*Data*.
* * * * * * * * *

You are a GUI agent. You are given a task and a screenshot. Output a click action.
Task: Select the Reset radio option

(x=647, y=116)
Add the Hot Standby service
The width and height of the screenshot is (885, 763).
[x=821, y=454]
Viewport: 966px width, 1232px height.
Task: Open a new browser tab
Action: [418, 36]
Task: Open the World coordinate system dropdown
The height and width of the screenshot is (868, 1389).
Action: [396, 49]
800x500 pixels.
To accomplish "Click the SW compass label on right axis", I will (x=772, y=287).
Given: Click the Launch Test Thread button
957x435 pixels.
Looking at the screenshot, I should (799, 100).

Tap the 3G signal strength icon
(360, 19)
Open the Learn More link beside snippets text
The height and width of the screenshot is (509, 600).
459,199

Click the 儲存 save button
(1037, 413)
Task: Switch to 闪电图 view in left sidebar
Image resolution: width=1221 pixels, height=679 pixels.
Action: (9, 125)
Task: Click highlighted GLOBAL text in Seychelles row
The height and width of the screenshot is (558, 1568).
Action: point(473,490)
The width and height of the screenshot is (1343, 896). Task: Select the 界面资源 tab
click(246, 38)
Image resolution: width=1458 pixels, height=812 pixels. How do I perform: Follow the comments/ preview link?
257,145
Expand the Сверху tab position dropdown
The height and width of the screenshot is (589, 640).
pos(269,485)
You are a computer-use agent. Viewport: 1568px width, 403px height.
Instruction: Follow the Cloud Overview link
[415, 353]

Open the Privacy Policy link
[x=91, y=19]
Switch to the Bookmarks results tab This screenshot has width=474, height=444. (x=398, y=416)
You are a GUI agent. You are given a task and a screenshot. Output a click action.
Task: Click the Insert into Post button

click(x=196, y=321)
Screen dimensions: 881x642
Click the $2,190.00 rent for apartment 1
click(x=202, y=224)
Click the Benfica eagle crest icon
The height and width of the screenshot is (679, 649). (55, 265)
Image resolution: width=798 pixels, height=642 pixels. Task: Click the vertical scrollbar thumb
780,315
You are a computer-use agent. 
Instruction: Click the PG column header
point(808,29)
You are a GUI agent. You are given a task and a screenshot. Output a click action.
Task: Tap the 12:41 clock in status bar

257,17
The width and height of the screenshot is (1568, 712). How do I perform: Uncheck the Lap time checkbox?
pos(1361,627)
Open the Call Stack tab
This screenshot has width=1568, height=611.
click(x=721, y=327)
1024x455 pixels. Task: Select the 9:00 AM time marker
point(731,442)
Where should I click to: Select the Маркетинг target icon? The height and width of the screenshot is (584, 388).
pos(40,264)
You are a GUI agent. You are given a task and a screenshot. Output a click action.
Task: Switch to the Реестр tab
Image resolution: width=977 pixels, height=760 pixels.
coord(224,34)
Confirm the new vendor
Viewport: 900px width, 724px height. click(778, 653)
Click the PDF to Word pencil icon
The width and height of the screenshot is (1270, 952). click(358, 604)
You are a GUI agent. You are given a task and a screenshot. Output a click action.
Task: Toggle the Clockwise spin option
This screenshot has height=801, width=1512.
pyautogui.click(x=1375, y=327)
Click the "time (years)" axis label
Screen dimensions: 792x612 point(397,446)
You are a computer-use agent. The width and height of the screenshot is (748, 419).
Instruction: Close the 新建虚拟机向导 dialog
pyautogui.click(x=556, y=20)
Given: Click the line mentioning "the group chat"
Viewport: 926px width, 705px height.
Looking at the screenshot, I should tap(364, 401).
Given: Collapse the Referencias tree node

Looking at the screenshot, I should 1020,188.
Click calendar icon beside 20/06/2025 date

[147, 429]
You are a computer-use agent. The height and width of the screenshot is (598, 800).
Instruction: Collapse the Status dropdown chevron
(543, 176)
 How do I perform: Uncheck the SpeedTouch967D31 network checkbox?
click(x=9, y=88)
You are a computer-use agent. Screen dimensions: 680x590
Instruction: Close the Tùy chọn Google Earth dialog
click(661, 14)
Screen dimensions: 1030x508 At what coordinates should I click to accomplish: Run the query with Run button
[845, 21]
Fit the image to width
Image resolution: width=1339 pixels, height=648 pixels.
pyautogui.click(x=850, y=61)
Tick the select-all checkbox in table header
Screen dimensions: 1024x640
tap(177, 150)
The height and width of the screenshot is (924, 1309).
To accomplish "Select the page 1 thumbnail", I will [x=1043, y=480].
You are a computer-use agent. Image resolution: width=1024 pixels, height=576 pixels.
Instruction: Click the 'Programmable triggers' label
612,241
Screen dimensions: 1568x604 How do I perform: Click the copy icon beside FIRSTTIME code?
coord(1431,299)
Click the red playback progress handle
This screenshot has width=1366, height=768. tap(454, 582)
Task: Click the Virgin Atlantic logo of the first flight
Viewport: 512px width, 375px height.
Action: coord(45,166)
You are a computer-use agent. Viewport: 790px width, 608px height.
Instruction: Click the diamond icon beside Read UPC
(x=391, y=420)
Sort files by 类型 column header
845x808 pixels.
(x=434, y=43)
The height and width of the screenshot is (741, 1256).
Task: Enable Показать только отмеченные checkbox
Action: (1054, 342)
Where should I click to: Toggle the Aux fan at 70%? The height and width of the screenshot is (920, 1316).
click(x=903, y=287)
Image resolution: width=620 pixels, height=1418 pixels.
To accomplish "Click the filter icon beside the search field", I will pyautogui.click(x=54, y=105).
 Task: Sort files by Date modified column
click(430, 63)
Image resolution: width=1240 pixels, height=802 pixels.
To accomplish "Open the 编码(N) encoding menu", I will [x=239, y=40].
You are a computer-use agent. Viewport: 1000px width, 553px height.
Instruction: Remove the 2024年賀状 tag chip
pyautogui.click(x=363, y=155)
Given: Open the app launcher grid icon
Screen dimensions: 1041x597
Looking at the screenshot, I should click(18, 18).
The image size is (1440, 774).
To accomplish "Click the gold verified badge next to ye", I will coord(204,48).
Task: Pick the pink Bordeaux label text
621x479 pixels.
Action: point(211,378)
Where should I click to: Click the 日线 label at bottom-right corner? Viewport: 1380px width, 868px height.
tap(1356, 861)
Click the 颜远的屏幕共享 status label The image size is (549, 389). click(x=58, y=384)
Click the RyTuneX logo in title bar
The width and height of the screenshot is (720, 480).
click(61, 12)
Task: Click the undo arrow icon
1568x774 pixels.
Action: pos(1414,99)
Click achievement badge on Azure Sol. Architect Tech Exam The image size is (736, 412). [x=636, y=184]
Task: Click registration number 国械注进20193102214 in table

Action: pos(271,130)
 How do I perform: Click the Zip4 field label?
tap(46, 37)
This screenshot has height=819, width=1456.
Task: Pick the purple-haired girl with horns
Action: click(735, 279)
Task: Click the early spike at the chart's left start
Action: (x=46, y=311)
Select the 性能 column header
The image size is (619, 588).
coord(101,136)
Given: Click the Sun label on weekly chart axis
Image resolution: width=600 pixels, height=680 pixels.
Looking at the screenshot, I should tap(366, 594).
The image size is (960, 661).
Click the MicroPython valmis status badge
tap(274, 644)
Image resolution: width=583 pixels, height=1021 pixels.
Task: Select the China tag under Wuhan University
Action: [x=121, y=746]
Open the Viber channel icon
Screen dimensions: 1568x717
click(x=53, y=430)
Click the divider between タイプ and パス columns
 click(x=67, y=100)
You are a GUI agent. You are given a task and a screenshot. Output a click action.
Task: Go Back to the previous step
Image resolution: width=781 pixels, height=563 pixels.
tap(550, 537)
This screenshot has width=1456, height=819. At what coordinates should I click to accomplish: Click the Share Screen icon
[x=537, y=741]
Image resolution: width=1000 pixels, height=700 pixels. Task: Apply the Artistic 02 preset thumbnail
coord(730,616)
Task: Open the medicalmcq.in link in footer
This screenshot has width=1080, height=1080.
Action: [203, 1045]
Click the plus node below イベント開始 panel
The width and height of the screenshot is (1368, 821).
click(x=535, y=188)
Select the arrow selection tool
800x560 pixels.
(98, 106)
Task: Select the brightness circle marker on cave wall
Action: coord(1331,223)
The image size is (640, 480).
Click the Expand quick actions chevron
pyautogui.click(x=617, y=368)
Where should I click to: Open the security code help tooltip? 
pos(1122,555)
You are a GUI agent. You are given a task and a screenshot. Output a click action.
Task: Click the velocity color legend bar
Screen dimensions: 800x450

* * * * * * * * *

*Problem statement*. Start at the line containing "Task: Open the medicalmcq.in link in footer" and copy each line through the last one in the records, exactly and with nothing added.

*Solution to the problem*.
Task: Open the medicalmcq.in link in footer
This screenshot has width=1080, height=1080.
Action: [203, 1045]
Click the plus node below イベント開始 panel
The width and height of the screenshot is (1368, 821).
click(x=535, y=188)
Select the arrow selection tool
800x560 pixels.
(98, 106)
Task: Select the brightness circle marker on cave wall
Action: coord(1331,223)
The image size is (640, 480).
Click the Expand quick actions chevron
pyautogui.click(x=617, y=368)
Where should I click to: Open the security code help tooltip? 
pos(1122,555)
You are a GUI agent. You are given a task and a screenshot. Output a click action.
Task: Click the velocity color legend bar
Screen dimensions: 800x450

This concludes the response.